1. Identify the spaces or surfaces you want to fill. The art you choose should be in scale with the space it hangs in. To make it simple: you’ll want large artworks for large spaces — over the sideboard or mantle — and smaller pieces for smaller spaces. Art pieces don’t have to be gigantic: they can be simple statements that are noticeable without overwhelming the viewer. While a painting should be the focal point, it doesn’t have to be the only memorable feature of the dining room. If it does, people may come away with only the massiveness of the artwork as a memory, instead of the overall beauty of the surrounding space.
2. Decide on a theme, or a color scheme if you haven’t already. You have to define the mood, or identify the one you’ve already created for the room over time. Would you opt for formal elegance? Or a casual space filled with eclectic furniture and accessories? If you like to have guests and you’re used to set a sophisticated table, consider sticking to a few sober pieces of artwork in the dining room so you won’t overwhelm your guests.

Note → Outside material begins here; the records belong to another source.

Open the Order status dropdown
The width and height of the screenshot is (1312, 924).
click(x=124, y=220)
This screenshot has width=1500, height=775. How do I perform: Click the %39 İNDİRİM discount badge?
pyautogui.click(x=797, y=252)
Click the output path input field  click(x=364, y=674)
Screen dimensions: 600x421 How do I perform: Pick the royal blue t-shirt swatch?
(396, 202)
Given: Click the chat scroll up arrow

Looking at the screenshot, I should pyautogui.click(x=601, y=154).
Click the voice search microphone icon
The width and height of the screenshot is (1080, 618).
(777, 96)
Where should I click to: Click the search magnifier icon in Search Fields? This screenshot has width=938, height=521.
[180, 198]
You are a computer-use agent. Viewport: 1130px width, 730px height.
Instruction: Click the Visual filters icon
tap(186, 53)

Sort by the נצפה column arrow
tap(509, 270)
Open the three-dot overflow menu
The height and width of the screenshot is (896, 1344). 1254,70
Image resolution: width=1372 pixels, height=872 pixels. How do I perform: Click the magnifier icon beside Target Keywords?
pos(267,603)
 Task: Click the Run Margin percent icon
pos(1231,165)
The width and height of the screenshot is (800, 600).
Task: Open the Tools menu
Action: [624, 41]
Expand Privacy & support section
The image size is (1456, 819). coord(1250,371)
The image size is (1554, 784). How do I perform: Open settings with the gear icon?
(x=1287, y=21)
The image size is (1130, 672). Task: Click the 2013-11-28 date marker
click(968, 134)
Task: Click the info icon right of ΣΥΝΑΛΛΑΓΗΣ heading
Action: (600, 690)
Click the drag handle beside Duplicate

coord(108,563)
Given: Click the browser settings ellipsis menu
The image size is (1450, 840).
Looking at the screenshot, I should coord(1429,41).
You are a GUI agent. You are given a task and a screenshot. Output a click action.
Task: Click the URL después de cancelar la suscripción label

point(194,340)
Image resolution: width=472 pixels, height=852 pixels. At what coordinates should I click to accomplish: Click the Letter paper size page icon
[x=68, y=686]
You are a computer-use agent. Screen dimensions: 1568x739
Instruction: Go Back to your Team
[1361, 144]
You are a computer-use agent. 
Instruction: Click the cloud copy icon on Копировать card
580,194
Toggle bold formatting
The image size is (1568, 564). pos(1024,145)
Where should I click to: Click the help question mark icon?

3. Look for artworks that complement your defined theme. For example, you can include one large focal piece or a group of several smaller items. Breathing space is necessary to maintain an open feeling. The nature of the work itself is up to you. Large abstract painting and photography work well in a contemporary decor, while still-life or nature landscapes will fit into a more traditional set up. As a dining room is kind of a social environment, it’s best to avoid anything too controversial. Still lifes are fine, but dead animals are probably out, same goes for too-explicit nudity. Landscapes are always an option, but making people comfortable doesn’t necessary mean hanging boring art.
4. Frame the pieces well, especially if they’re paper. use archival-quality mats and seal the backs. Wether they’re watercolor, drawings or paintings, framed artworks tend to stand up very well on their own on dining room walls, so no need to overdo it.
5. Check your art pieces once in a while. As light changes during the year, a piece may find itself in direct sunlight for a while, increasing the chances of colors alteration.